If premiums continue to rise, expect your employee costs to approach 1.5 to 2 times base salary. Controlling these costs isn’t always easy, either. By law, you must offer health insurance to your employees if you have more than 50 employees who work for you full time or count as full-time employees. And, while not required by law, many employees demand generous retirement plans with matching provisions, which could drive your costs higher.
Another cost that shouldn’t be overlooked is the cost of integration. This refers to the process of assigning a new hire a desk or office space, space in the company, space on the production floor, and then helping them fit in and get along with other employees.
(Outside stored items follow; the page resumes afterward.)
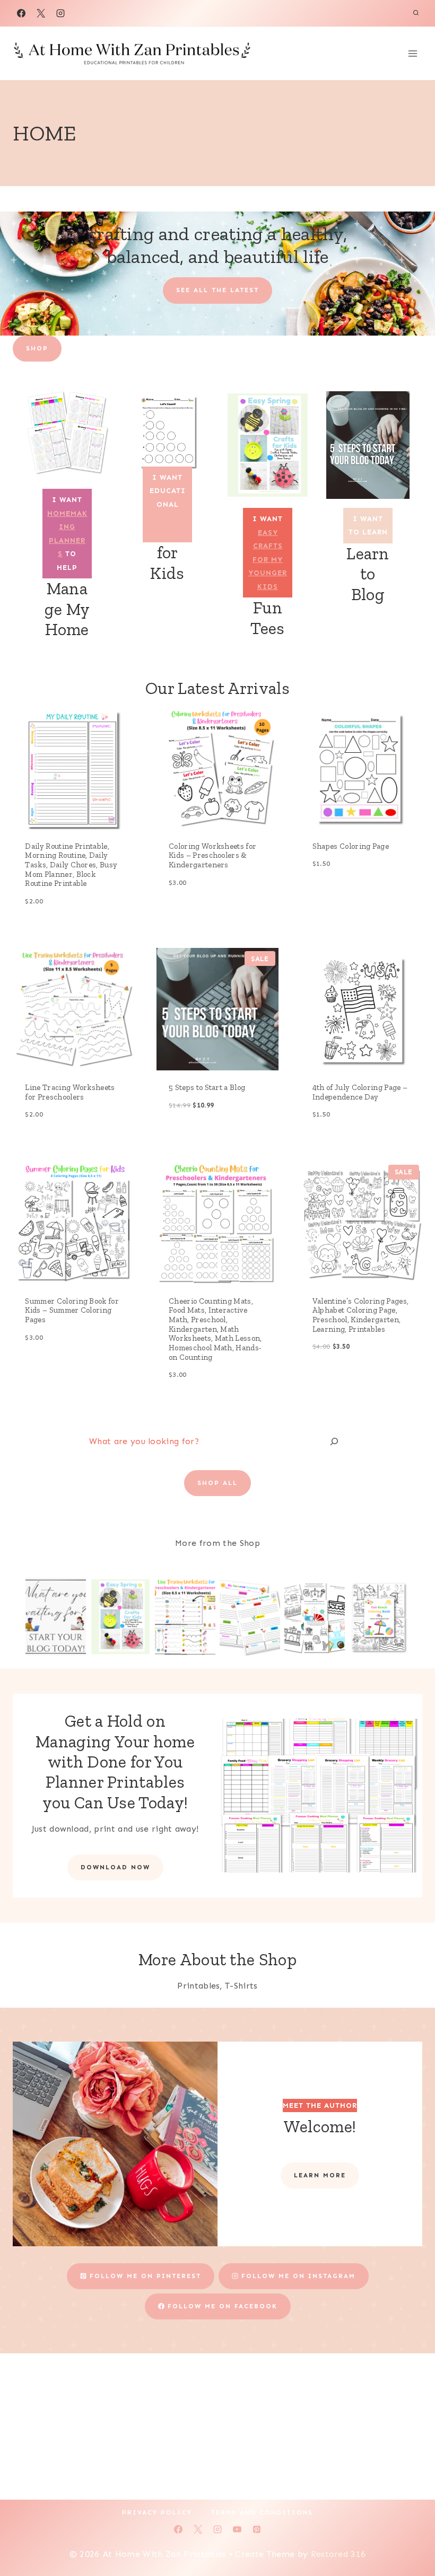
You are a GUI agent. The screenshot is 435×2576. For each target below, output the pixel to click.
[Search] (334, 1441)
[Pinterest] (256, 2529)
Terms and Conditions (262, 2512)
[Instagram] (60, 13)
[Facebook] (21, 13)
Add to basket (196, 916)
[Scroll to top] (410, 2535)
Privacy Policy (157, 2512)
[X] (40, 13)
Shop (37, 348)
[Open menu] (412, 53)
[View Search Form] (416, 13)
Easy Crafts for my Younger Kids (267, 559)
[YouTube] (237, 2529)
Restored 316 (338, 2554)
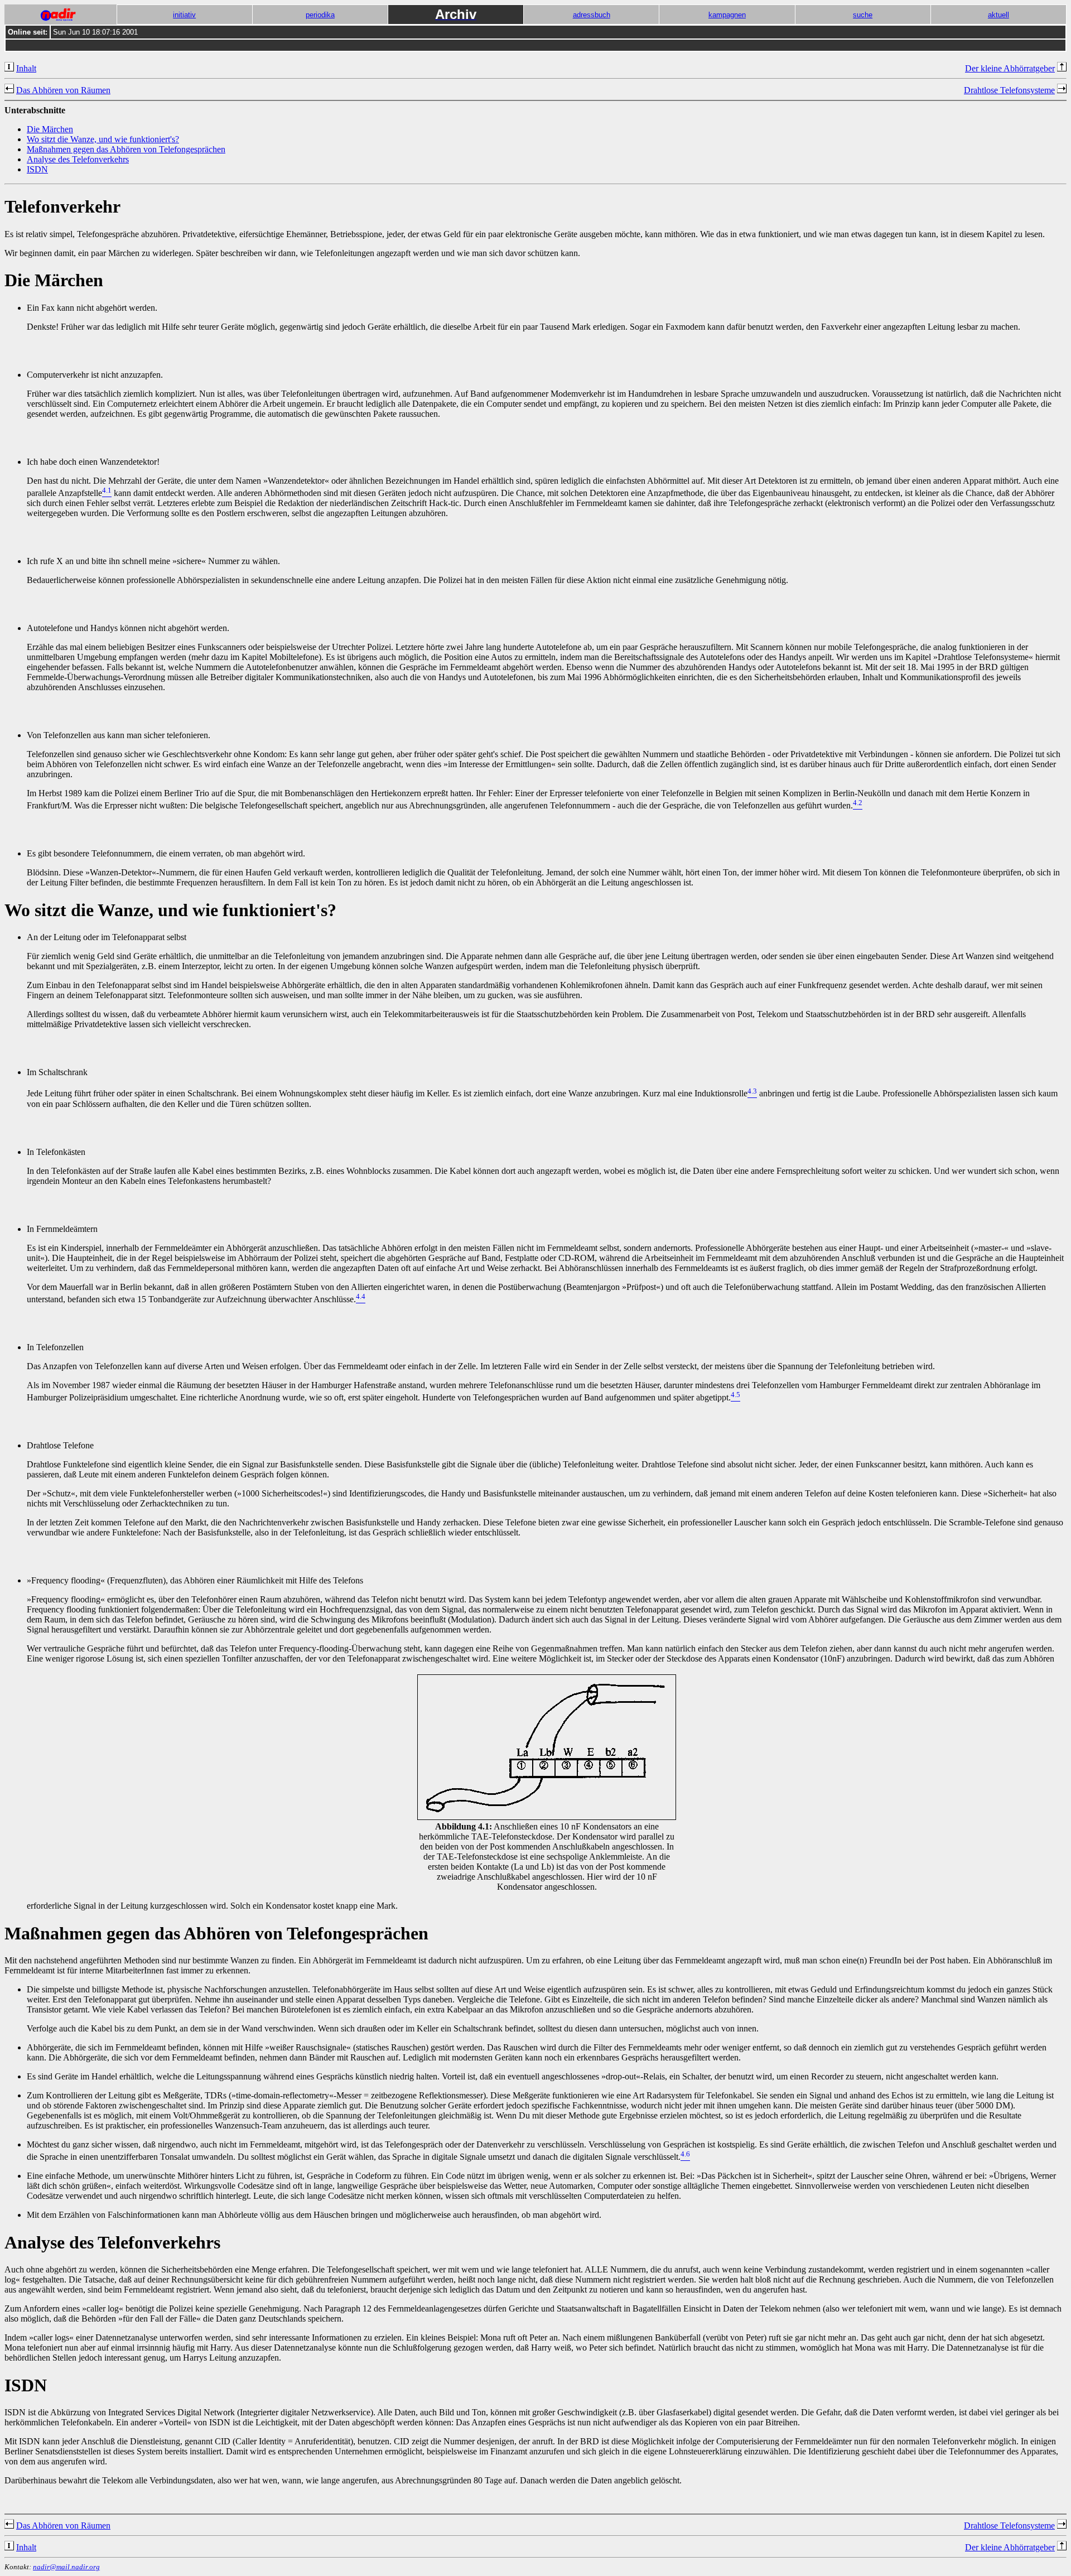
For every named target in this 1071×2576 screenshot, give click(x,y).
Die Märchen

These days, many businesses are more sensitive to an employee’s needs – and they go beyond just providing an ergonomically-designed chair or desk. Software customized for the employee, a cell phone, travel funds, and special equipment necessary to do the job (or equipment that makes the job easier).
In some businesses, this is more important than in others. For example, an employee working in IT in telecommunications might need more special equipment than an individual who works strictly in an office environment in an industry that is already fairly standardized in terms of production.
IT personnel who work in the field often need their own cell phone to make calls to their superiors. They need tablet computers to test equipment and special equipment to test their testing equipment or run “line checks” on internet and telephone services. They need company vehicles, cables, replacement modems and other equipment for the customer, special training for accessing various types of crossover boxes, and how to fix or maintain them. Adds up quick, doesn’t it?
Before you hire someone, you need to know where your break-even point is. Hiring a new employee is expensive, but if they bring in more profit than what they cost, it’s usually worth it.
At the same time, it’s not something that you should take lightly. At the end of the day, a serious cost-benefit analysis needs to be done and, even when the CFO doesn’t agree with the hiring manager, profits still drive the business forward. That doesn’t always mean every profitable employee on paper will turn out to be profitable in reality, but a good assessment reduces the risk of this occurring.